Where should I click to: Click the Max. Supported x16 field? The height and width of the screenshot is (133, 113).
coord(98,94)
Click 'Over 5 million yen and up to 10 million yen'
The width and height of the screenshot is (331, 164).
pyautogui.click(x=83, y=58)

━━━━━━

*TASK REQUIREMENTS*
The answer must consist of every entry, set down exactly as given.

*RESPONSE*
Where should I click to: Click the Max. Supported x16 field? The height and width of the screenshot is (133, 113).
coord(98,94)
Click 'Over 5 million yen and up to 10 million yen'
The width and height of the screenshot is (331, 164).
pyautogui.click(x=83, y=58)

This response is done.